Stored records:
-.-.-

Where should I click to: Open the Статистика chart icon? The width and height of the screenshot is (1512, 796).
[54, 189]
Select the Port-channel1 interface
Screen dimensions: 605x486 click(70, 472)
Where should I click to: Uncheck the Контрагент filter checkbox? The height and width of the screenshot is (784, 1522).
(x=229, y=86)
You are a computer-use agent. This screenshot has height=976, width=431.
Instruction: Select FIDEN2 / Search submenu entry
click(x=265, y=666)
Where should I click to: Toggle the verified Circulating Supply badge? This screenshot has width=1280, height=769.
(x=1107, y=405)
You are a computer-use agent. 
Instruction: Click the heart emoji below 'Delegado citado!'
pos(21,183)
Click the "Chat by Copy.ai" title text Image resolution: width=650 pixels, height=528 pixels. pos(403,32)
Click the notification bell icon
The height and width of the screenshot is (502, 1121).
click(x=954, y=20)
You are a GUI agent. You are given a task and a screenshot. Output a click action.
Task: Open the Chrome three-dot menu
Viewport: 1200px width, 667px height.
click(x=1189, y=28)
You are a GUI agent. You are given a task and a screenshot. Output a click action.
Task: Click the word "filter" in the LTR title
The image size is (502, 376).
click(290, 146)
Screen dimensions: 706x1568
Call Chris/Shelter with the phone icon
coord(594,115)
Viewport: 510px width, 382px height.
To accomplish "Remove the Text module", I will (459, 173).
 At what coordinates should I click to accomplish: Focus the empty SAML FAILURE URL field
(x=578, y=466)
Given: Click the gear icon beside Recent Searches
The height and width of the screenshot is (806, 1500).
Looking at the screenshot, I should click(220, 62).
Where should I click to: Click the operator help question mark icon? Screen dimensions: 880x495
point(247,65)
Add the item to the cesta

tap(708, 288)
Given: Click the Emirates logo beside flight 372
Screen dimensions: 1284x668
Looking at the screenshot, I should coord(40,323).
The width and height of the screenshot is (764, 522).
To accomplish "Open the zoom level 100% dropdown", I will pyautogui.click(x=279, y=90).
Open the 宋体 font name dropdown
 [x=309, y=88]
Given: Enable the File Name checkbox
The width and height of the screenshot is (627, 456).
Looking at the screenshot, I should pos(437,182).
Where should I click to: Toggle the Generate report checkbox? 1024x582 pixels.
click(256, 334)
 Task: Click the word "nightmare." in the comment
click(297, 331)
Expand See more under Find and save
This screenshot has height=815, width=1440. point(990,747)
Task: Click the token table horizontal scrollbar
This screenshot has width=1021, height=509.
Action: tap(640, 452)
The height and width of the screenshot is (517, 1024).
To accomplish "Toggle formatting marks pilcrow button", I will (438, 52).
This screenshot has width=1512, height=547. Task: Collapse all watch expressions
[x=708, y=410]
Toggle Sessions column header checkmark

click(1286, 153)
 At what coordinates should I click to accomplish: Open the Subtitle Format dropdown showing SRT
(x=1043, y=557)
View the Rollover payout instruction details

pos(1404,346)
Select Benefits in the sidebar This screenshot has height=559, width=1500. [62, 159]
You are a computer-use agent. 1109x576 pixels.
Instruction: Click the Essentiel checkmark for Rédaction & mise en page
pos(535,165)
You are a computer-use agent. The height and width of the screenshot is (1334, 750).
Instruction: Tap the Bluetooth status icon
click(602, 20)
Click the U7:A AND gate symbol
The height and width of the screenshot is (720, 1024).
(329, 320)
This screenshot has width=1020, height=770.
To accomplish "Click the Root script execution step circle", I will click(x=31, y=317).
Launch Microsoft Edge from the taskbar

-.-.-

▶ _TASK INSTRUCTIONS_
Some lines of the data above may hold the word "will"; state how many do, and give only that number.

▶ _THE ANSWER_
4